# Start of DATA LISTING
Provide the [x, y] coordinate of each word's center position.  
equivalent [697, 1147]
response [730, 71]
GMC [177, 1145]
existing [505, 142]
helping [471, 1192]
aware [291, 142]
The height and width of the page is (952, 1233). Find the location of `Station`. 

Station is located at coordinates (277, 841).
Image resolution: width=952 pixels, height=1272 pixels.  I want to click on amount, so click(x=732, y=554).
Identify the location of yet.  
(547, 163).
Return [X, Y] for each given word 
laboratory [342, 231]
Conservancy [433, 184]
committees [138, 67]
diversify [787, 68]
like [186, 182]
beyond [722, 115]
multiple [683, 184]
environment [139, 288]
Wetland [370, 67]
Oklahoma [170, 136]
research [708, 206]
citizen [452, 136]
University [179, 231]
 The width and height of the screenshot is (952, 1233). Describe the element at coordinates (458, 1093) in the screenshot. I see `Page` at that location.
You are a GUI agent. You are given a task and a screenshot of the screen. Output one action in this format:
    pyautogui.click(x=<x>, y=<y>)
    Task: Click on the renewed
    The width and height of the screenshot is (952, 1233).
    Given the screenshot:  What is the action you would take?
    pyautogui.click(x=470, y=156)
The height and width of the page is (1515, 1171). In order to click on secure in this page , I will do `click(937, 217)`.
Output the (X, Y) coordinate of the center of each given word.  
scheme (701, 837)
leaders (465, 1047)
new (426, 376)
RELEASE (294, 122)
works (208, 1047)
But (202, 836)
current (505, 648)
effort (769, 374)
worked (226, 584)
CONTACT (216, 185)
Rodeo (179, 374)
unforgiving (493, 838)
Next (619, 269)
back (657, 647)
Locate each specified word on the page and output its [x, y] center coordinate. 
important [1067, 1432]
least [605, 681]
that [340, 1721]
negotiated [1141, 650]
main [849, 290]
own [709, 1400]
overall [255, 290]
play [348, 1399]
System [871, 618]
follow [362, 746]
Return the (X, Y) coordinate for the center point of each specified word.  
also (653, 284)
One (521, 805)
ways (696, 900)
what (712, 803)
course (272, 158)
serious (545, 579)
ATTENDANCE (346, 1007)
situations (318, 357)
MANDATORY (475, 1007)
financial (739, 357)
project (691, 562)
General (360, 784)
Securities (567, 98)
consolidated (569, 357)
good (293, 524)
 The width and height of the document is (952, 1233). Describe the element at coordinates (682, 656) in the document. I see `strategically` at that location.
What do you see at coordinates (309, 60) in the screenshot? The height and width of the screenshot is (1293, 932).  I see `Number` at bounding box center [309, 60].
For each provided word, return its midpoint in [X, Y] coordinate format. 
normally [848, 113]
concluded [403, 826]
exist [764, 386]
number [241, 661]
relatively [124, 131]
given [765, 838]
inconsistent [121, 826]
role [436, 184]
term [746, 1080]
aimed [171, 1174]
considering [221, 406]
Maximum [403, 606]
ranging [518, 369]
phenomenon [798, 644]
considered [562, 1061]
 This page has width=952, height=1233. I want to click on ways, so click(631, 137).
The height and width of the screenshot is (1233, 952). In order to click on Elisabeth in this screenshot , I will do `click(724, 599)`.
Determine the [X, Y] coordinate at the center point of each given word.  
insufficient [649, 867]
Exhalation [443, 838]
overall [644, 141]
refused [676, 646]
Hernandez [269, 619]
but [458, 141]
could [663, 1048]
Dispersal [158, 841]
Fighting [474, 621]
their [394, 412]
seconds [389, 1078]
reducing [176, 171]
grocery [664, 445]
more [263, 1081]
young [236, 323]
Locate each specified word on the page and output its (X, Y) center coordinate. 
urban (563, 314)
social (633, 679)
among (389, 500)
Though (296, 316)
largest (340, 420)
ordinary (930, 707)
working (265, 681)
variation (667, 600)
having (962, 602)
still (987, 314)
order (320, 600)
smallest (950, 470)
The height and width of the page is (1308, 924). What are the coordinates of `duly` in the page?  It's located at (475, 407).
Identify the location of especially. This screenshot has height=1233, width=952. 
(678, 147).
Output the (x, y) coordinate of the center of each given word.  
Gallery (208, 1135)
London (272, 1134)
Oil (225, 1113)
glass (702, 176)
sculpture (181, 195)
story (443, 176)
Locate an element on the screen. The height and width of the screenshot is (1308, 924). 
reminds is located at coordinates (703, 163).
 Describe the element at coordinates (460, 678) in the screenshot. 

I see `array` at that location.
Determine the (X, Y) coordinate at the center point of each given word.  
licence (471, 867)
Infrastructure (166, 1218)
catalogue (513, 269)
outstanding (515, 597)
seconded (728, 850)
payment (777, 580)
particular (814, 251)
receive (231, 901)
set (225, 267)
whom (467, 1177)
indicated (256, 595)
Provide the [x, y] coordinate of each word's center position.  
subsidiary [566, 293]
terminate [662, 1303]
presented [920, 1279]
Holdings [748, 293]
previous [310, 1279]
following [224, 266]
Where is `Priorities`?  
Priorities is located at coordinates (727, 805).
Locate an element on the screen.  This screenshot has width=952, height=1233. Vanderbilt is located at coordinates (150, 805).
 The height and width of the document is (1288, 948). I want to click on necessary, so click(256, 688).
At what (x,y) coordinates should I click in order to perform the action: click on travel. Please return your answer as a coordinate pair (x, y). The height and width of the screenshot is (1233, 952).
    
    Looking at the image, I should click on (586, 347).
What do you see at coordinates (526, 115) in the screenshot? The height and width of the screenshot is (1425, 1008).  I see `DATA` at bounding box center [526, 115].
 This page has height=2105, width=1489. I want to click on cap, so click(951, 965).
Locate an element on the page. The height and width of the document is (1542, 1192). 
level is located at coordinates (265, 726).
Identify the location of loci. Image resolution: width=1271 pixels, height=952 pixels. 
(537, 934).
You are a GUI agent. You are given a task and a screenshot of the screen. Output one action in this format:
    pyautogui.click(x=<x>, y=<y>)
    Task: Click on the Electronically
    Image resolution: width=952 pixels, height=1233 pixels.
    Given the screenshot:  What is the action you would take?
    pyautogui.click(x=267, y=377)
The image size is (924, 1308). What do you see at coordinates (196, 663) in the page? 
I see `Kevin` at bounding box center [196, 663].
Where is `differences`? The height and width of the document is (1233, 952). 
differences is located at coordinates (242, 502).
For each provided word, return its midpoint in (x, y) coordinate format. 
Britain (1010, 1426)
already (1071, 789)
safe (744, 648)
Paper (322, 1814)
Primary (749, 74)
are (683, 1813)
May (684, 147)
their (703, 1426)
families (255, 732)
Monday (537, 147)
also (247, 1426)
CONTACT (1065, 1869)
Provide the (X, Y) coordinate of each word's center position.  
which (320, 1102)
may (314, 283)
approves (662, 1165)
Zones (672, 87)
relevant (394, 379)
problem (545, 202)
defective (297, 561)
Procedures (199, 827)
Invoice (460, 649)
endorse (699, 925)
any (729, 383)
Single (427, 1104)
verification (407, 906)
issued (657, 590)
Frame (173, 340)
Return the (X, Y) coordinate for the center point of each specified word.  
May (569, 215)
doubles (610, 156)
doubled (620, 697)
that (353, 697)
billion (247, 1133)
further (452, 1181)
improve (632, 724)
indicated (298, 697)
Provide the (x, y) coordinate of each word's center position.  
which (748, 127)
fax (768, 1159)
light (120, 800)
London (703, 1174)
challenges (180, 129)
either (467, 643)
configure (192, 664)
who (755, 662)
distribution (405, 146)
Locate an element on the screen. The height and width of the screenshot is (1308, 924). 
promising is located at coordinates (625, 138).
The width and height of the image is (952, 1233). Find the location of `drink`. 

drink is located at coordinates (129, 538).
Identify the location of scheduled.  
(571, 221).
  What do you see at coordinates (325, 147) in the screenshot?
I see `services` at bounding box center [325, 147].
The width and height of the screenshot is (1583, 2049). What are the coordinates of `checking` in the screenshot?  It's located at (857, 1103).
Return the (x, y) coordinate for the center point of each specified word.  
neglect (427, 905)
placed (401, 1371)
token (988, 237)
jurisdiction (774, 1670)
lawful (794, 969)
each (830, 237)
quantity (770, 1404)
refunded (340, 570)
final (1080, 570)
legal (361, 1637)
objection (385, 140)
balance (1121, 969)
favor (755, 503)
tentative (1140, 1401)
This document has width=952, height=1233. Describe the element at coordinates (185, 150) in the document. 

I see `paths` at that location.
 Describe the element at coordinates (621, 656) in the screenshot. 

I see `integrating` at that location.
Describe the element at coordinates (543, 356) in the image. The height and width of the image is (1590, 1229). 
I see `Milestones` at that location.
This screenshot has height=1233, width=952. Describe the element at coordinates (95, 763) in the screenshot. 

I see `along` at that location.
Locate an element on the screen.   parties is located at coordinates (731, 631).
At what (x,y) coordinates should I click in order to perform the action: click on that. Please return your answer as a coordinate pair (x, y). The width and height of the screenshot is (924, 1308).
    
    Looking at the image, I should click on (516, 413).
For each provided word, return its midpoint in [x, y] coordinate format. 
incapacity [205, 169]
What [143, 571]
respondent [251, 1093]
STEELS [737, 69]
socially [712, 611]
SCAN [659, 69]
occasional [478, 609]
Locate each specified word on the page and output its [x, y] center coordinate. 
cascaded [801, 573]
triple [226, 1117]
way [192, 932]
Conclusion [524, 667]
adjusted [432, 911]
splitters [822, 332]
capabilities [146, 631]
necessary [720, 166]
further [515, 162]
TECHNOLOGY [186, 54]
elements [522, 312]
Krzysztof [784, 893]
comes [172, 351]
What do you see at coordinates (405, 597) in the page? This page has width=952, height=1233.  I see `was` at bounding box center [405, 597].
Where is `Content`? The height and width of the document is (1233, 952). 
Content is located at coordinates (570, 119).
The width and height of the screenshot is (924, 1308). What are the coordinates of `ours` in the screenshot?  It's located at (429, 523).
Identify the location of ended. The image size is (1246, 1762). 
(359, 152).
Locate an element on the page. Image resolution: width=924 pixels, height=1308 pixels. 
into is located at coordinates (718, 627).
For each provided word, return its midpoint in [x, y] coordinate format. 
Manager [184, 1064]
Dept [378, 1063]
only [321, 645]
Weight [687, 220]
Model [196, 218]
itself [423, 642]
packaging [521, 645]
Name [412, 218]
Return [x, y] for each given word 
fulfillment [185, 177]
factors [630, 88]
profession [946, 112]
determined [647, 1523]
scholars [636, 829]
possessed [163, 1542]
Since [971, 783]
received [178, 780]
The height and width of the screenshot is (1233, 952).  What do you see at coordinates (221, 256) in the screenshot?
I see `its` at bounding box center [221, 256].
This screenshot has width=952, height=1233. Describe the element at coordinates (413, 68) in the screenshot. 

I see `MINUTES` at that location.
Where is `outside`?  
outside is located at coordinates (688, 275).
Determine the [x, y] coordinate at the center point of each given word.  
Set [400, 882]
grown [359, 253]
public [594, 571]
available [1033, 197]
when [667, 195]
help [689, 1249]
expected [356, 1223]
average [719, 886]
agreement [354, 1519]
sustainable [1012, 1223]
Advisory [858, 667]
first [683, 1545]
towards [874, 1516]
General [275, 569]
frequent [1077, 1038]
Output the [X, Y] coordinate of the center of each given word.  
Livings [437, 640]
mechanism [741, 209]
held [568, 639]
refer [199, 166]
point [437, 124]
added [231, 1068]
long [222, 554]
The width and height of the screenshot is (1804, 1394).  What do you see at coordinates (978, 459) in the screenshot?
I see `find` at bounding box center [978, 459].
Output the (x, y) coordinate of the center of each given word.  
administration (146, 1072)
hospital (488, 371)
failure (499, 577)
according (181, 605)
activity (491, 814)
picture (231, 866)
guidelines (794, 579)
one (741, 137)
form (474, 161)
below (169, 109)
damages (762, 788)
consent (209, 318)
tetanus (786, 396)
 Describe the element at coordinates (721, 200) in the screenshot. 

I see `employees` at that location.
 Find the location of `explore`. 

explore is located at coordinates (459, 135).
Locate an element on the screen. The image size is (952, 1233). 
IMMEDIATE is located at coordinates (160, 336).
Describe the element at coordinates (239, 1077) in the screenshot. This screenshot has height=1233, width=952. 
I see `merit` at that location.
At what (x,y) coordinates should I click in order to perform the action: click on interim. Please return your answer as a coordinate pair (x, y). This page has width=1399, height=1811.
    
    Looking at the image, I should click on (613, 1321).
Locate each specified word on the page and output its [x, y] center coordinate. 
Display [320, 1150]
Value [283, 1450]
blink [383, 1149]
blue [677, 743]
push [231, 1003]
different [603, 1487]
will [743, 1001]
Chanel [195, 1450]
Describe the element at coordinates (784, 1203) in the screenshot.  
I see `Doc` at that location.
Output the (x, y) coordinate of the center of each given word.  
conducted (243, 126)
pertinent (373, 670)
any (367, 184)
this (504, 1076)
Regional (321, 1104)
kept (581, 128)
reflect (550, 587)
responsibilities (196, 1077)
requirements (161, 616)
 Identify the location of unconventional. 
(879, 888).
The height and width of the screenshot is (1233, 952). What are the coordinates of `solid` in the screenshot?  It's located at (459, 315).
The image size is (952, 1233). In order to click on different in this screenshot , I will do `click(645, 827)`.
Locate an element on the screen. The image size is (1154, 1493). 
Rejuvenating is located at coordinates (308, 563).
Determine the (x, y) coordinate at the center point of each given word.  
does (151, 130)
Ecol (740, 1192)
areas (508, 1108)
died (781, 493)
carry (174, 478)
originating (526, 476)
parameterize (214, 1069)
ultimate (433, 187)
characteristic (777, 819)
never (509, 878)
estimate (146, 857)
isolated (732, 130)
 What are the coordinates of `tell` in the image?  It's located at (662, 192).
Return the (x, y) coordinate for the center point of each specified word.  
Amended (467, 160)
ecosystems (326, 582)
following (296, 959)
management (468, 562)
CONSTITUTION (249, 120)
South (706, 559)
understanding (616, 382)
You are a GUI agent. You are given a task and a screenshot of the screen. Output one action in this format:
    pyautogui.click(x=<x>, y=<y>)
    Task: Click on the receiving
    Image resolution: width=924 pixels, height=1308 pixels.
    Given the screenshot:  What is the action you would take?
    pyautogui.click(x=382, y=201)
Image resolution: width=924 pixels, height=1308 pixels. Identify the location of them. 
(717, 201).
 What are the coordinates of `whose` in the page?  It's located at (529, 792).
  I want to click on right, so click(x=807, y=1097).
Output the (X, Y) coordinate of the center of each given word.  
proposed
# End of DATA LISTING
◆ **EXERCISE GOAL**: Copy the part of the data that opens with the line containing "Output the [X, Y]" and closes with the line containing "long [222, 554]", keeping every character as it is.

◆ **EXERCISE RESULT**:
Output the [X, Y] coordinate of the center of each given word.  
Livings [437, 640]
mechanism [741, 209]
held [568, 639]
refer [199, 166]
point [437, 124]
added [231, 1068]
long [222, 554]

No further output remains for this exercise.